Power for t tests, including arbitrary linear hypotheses
tpower.Rd
Power for t tests, including arbitrary linear hypotheses
Arguments
- n
Sample size (total).
- delta
Effect size; if specified, a two-group design is assumed. If more than two groups, use
b
instead.- lam
Contrast.
- b
If a vector, the coefficient for each group. If a matrix, must have
length(n)
rows.- sd
Standard deviation of outcome.
- alpha
Type I error rate.
- w
Weights for unequal allocation (normalized to 1).
- n1, n2
Sample size for group 1, 2.
- verbose
Print details for power calculations. Default: TRUE unless vectorized.
- power
Desired power.
- upper
Upper bound for
tsamsize()
; increase if tsamsize hits this bound.
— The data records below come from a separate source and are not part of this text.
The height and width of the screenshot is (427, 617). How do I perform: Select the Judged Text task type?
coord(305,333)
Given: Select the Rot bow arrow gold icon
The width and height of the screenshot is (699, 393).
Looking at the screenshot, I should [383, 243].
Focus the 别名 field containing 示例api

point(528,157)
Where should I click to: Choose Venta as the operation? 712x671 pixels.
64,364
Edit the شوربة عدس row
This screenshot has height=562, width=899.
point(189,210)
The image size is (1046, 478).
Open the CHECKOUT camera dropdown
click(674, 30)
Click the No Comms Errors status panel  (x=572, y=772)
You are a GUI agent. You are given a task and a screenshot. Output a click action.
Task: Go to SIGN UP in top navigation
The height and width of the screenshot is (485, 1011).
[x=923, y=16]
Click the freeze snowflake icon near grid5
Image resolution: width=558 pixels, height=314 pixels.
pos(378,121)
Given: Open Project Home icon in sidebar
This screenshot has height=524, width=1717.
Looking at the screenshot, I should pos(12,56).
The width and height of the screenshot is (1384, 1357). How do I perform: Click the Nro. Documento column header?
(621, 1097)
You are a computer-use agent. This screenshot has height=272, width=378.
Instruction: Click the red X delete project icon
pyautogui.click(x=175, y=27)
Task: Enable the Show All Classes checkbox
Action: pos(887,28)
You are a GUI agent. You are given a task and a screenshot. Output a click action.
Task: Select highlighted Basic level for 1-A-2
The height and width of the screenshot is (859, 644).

Default: 5000.- ...
For
tsamsize()
, additional arguments to be passed totpower()
.
Examples
tpower(100, 0.5)
#> Group 1: 50
#> Group 2: 50
#> Power: 0.697
tpower(10*(6:9), 0.5) # Vectorize sample size
#> [1] 0.4778410 0.5406591 0.5981316 0.6501772
tpower(100, seq(0.25, 1, by=0.25)) # Vectorize effect size
#> [1] 0.2350874 0.6968888 0.9602024 0.9986074
tpower(100, 0.5, alpha=seq(0.01, 0.05, 0.01)) # Vectorize alpha
#> [1] 0.4529913 0.5553191 0.6178457 0.6624989 0.6968888
tpower(99, b=c(0.5, 0.5, 0), lam=c(1,1,-1)) # A multi-group example
#> Group 1: 33
#> Group 2: 33
#> Group 3: 33
#> Power: 0.907
tsamsize(0.5)
#> n1 n2
#> 64 64
tsamsize(lam=c(-1,1,0,0), b=c(0,1,1,1))
#> n1 n2 n3 n4
#> 17 17 17 17